**WHAT YOU NEED TO DO:**
Copy out all the records, word for word.

━━━ INPUT DATA

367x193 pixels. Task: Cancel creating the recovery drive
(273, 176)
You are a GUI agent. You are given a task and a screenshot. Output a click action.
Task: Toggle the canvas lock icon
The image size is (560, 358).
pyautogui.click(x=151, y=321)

━━━━━━

**TASK OUTPUT:**
367x193 pixels. Task: Cancel creating the recovery drive
(273, 176)
You are a GUI agent. You are given a task and a screenshot. Output a click action.
Task: Toggle the canvas lock icon
The image size is (560, 358).
pyautogui.click(x=151, y=321)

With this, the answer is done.